Do you need a Distributed Transaction? Maybe not!

If you’re working in a distributed application, you’re bound to run into a design issue where you want data consistency between services. But you don’t have a distributed transaction, so what’s the solution? In this video, I will take an example use case and explain the design challenge and solutions for handling communication and consistency between services.

YouTube

Check out my YouTube channel, where I post all kinds of content accompanying my posts, including this video showing everything in this post.

Workflow

This example use case was asked in my private Discord server by a member of my blog/channel. The domain is a subscription service where you buy a subscription and receive orders daily. The Subscription has a Balance for the amount your credit card charged. Your credit card is charged at an interval to keep a positive balance for your subscription.

One crucial aspect is that a subscription can lapse. Meaning that maybe the customer’s credit card has expired, and the customer did not update it in time before there was a $0 balance. Because of this, they allow a grace period of 2 days which you will still receive your Order, and you’ll go into a negative balance. Once you update your credit card and your credit card is successfully charged, the balance is updated, removing you from a negative balance and also updating the orders received during the grace period as being paid.

Here’s how the current system works when a subscription lapses.

There are two boundaries. One boundary is for handling credit card payments and managing subscriptions. The other boundary is for managing Orders.

Services

The customer updates their credit card, and the Payment services hit the payment gateway to charge their credit card.

Add Payment

Once the credit card is charged successfully, they update the subscription to set the new balance to the amount charged.

Update Balance

Then they use an event-driven architecture, create a PaymentCompleted Event, and publish it to a message broker.

Publish Event

The Order service consumes that event. It looks at its database to determine which orders have not been paid yet.

Consume Event

Then the order service makes a synchronous blocking RPC call (HTTP or gRPC) back to the Payment service to decrease the balance for the orders marked as paid, which were created during the grace period.

RPC to update Balance

Once that RPC call is completed, the order service can mark the orders as fully paid. Now both Order service and Payment service are consistent. All the orders are marked as paid, and the payment service’s balance is correct and consistent.

But what happens if there is an error at that last step, updating the Orders status as paid?

Requires a distributed transaction

Now we’re left in an inconsistent state. We’ve decreased the balance in the Payment service but failed to set the Orders as paid.

It sure looks like we need a distributed transaction! Not so fast.

Boundaries

Another solution is not needing a distributed transaction. We have these consistency issues because we are keeping track of the order status separately from the balance.

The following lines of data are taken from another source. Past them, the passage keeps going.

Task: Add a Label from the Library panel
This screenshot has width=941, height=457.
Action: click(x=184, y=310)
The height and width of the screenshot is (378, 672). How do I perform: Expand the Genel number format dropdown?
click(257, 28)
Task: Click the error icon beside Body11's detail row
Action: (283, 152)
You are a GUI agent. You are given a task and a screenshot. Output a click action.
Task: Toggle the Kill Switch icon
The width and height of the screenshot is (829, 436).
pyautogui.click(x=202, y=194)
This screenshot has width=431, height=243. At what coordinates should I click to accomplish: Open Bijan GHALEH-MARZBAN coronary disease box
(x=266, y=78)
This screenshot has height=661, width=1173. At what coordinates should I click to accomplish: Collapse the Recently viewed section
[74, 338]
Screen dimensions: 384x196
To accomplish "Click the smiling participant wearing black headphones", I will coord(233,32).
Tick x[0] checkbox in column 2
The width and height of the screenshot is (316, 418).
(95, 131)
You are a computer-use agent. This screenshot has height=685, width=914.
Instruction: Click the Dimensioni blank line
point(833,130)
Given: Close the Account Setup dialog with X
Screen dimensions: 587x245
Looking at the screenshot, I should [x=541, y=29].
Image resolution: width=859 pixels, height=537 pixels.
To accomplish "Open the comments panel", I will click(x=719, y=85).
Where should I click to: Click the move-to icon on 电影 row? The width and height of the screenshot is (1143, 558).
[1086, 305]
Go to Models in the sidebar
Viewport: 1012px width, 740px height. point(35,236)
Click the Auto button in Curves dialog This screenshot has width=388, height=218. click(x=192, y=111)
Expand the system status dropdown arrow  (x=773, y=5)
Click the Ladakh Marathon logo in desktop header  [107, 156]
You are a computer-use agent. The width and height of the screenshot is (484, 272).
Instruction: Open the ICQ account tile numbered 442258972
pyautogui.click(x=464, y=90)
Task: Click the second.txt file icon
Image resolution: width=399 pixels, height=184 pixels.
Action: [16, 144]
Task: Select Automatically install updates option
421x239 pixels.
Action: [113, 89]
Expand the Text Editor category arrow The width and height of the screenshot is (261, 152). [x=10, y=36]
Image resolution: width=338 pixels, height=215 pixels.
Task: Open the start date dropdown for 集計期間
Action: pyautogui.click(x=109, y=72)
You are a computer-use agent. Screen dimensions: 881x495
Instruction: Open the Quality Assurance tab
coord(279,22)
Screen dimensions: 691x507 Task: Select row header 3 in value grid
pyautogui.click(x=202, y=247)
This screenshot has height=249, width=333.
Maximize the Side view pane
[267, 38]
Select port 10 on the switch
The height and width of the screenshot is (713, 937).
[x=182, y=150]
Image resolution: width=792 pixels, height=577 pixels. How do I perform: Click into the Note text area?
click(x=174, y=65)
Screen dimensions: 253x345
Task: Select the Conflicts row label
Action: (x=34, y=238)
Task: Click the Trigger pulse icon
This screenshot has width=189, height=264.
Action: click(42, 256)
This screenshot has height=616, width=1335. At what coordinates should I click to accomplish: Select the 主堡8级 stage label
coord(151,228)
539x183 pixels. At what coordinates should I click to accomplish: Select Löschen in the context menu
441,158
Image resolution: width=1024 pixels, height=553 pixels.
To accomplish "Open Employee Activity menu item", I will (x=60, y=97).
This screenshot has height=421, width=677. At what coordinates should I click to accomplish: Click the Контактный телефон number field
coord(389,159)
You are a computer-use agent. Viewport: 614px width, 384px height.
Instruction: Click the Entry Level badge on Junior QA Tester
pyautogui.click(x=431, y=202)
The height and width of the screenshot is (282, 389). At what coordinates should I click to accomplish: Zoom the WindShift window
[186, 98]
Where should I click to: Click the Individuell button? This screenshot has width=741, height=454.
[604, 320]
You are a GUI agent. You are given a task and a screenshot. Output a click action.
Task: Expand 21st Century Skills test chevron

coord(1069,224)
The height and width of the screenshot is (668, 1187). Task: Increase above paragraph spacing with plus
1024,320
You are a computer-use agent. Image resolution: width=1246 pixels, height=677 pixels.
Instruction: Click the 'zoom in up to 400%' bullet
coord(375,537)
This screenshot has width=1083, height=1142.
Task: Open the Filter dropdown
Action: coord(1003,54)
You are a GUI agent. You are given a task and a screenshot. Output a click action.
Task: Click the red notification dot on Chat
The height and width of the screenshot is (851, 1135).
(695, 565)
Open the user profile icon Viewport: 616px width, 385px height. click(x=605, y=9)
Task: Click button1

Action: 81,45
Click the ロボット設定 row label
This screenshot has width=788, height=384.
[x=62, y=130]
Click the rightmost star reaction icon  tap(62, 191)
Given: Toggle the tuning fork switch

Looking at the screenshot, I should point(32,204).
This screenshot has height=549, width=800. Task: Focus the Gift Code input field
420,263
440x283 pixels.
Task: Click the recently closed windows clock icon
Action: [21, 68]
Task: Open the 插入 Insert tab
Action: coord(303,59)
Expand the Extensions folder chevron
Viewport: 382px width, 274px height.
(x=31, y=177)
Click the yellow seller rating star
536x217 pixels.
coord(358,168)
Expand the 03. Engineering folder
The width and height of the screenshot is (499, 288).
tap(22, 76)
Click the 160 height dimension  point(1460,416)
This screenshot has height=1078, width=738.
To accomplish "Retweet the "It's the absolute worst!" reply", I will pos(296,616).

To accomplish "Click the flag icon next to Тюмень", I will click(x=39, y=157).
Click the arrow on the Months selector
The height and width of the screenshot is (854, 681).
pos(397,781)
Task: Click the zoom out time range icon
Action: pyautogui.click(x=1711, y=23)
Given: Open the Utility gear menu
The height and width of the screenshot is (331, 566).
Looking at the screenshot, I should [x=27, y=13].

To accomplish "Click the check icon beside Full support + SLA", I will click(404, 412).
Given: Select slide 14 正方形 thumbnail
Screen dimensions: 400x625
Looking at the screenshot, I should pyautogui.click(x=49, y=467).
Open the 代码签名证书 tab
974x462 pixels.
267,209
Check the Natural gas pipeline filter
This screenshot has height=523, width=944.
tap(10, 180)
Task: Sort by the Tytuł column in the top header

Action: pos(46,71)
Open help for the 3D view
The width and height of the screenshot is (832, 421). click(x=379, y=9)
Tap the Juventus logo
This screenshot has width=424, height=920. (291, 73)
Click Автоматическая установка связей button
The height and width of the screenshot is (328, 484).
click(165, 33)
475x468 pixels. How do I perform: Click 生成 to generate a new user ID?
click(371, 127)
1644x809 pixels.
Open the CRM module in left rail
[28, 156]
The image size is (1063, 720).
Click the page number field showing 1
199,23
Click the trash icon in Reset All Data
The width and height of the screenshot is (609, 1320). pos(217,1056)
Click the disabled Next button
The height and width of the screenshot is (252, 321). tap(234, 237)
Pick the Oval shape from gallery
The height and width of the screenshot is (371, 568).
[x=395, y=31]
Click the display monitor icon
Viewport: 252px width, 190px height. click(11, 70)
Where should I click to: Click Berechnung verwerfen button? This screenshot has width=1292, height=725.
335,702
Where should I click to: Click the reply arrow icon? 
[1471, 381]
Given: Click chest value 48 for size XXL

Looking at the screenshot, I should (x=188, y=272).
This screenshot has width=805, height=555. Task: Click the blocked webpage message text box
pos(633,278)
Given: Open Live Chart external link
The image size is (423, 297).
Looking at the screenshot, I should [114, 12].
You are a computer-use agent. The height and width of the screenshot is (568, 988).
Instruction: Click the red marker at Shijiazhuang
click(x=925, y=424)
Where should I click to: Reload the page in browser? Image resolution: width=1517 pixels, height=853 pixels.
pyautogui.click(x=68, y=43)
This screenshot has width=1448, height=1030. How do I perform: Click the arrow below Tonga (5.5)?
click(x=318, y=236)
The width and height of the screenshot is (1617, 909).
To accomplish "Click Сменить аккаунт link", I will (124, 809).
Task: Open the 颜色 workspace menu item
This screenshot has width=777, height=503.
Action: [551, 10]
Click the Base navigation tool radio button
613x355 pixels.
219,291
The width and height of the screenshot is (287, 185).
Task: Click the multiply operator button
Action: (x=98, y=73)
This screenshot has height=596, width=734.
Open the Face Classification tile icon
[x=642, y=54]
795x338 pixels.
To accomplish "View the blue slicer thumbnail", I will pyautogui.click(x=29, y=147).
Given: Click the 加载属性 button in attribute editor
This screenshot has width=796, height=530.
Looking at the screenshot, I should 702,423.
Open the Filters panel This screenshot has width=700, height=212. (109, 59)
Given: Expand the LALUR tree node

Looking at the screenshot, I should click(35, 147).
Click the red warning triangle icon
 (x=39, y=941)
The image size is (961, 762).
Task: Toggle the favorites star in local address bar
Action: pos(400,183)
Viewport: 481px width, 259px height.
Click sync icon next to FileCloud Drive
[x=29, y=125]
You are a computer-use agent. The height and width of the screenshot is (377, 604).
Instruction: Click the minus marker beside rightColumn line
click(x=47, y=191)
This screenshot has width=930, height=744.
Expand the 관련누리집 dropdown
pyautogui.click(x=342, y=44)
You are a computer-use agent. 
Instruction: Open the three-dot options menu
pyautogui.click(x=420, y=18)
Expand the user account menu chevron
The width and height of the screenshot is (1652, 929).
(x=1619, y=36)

The Orders Service contains the status of the order. The subscription service has the subscription balance and all the credit card transactions.

Entity Services

One solution is to move the status of an order to the subscription service. This means having the same concept of order in both boundaries but for different purposes. They only share the OrderId and the amount. This is a simplified example but there might be many more pieces of data that are unique to each boundary. For example, the Orders boundary also has the CustomerId, which the Subscription boundary doesn’t care about. It cares about the status and the amount of all the orders.

Data Ownership for consistency

These changes now mean we don’t have to communicate or have any workflow between services when a credit card is updated, and we need to mark orders as paid that were created during the grace period.

When the credit card is updated, we hit the payment gateway to charge the customer’s credit card.

Charge Credit Card

Then we update the balance as we did before; however, now we can also, within the same transaction, update the orders that have not been marked as paid because we have the order status within the Payment service.

Update Balance and Order Status, fully consistent

Entity Services

Why did the Order service need to own the order status, determining if it was paid? This is because we often get caught up in entity services. Services that own everything to do with an entity. However, the entity usually has different purposes for different boundaries. You do not need to have a single Entity live in only one Service. The concept of an entity can exist in many different boundaries, and each owns a portion of the data and behaviors around that data.

Do you need a distributed transaction? Maybe not. Look at data ownership around the consistency you’re looking for.

Join!

Developer-level members of my YouTube channel or Patreon get access to a private Discord server to chat with other developers about Software Architecture and Design and access to source code for any working demo application I post on my blog or YouTube. Check out my Patreon or YouTube Membership for more info.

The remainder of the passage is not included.